• [What you will do] Beneath this instruction is a listing. Transcribe from it only the stretch from the line with "AGB (786, 1587)" through the line with "Relatos Bonaerenses (790, 2448)", both end lines included, exactly as written.

- - - -

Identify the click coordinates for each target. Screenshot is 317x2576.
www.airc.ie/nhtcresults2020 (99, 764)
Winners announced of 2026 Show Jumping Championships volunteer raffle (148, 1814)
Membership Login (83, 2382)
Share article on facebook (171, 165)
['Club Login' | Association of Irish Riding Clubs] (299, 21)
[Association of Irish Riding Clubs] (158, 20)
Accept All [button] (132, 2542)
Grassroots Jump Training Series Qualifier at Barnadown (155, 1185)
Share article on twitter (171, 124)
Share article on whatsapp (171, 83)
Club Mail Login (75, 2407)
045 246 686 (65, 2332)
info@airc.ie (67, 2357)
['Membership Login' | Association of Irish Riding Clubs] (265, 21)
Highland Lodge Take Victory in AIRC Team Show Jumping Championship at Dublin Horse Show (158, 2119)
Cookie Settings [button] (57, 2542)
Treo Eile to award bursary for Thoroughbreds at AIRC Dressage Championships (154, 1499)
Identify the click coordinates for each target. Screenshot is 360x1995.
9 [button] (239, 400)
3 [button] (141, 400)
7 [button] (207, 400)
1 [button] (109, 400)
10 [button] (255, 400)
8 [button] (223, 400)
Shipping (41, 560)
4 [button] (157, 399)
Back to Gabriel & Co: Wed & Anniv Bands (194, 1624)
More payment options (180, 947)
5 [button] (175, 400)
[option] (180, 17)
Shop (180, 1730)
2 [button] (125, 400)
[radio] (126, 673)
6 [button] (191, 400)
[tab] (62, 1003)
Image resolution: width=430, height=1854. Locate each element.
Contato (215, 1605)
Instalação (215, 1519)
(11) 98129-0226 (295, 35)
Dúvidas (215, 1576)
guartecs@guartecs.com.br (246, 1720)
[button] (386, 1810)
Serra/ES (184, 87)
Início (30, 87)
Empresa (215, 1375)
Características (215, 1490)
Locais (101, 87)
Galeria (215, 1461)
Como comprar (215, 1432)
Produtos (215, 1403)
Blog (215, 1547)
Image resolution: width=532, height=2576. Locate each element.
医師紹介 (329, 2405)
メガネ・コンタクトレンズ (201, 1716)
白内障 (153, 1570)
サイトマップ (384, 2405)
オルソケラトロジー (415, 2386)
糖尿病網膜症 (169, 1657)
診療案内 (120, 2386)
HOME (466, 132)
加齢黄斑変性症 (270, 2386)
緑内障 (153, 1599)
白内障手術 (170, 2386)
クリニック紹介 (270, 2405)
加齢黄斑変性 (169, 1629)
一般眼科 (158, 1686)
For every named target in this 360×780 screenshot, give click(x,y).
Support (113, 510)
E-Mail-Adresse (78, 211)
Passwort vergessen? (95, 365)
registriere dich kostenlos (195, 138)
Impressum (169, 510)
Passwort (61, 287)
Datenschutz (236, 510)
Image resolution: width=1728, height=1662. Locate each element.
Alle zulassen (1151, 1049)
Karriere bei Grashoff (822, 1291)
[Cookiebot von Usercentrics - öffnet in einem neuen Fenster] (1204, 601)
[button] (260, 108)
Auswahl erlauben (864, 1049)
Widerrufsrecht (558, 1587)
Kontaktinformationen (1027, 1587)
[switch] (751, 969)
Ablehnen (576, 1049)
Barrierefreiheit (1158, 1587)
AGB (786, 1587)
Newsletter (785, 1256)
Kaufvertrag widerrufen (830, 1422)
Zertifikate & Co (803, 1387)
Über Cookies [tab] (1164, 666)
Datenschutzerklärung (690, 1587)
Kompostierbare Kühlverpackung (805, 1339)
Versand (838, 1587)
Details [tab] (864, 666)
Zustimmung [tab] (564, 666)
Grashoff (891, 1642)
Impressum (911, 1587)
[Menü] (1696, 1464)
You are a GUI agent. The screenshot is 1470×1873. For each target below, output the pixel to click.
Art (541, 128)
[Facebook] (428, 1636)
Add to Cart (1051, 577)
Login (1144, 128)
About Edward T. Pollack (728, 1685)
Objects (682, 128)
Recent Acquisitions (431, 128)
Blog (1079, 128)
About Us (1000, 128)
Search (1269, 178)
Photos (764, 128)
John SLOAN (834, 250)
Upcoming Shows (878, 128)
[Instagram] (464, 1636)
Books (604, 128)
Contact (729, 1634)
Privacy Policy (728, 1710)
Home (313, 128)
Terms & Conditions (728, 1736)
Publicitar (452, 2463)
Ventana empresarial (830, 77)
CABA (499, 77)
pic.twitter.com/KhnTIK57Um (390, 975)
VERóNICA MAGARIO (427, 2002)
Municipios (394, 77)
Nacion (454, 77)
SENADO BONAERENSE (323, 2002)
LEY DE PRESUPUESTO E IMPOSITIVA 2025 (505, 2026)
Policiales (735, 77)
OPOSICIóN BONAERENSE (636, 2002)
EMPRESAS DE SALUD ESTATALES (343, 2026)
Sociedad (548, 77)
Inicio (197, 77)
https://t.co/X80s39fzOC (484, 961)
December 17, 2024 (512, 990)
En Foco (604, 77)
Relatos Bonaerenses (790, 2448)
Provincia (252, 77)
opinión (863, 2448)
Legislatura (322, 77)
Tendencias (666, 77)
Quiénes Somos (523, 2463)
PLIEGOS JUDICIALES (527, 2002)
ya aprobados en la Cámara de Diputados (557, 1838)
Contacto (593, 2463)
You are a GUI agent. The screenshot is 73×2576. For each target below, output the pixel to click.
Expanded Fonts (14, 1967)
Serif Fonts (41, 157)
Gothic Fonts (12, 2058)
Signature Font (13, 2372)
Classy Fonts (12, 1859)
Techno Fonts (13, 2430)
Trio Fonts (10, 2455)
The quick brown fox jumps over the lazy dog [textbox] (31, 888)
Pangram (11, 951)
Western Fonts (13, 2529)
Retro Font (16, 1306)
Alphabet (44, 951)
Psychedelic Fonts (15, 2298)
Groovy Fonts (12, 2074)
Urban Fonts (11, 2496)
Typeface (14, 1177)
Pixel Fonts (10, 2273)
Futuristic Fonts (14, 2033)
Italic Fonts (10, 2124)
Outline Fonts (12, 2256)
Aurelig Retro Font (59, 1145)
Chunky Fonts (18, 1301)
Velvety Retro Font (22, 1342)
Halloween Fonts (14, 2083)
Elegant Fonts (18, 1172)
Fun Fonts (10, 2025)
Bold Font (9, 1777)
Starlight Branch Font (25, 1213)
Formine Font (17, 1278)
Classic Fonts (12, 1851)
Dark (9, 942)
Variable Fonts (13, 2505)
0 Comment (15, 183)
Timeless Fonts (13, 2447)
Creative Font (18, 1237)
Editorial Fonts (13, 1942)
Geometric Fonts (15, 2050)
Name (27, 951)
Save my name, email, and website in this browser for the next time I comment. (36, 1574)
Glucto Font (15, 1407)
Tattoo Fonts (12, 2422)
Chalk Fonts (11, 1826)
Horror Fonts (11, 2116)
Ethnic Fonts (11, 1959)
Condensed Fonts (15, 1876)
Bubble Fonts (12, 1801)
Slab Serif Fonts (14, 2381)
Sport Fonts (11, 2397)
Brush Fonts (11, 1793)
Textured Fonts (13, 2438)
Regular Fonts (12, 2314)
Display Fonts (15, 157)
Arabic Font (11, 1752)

- - - -

• [Answer box]
AGB (786, 1587)
Newsletter (785, 1256)
Kaufvertrag widerrufen (830, 1422)
Zertifikate & Co (803, 1387)
Über Cookies [tab] (1164, 666)
Datenschutzerklärung (690, 1587)
Kompostierbare Kühlverpackung (805, 1339)
Versand (838, 1587)
Details [tab] (864, 666)
Zustimmung [tab] (564, 666)
Grashoff (891, 1642)
Impressum (911, 1587)
[Menü] (1696, 1464)
You are a GUI agent. The screenshot is 1470×1873. For each target below, output the pixel to click.
Art (541, 128)
[Facebook] (428, 1636)
Add to Cart (1051, 577)
Login (1144, 128)
About Edward T. Pollack (728, 1685)
Objects (682, 128)
Recent Acquisitions (431, 128)
Blog (1079, 128)
About Us (1000, 128)
Search (1269, 178)
Photos (764, 128)
John SLOAN (834, 250)
Upcoming Shows (878, 128)
[Instagram] (464, 1636)
Books (604, 128)
Contact (729, 1634)
Privacy Policy (728, 1710)
Home (313, 128)
Terms & Conditions (728, 1736)
Publicitar (452, 2463)
Ventana empresarial (830, 77)
CABA (499, 77)
pic.twitter.com/KhnTIK57Um (390, 975)
VERóNICA MAGARIO (427, 2002)
Municipios (394, 77)
Nacion (454, 77)
SENADO BONAERENSE (323, 2002)
LEY DE PRESUPUESTO E IMPOSITIVA 2025 (505, 2026)
Policiales (735, 77)
OPOSICIóN BONAERENSE (636, 2002)
EMPRESAS DE SALUD ESTATALES (343, 2026)
Sociedad (548, 77)
Inicio (197, 77)
https://t.co/X80s39fzOC (484, 961)
December 17, 2024 (512, 990)
En Foco (604, 77)
Relatos Bonaerenses (790, 2448)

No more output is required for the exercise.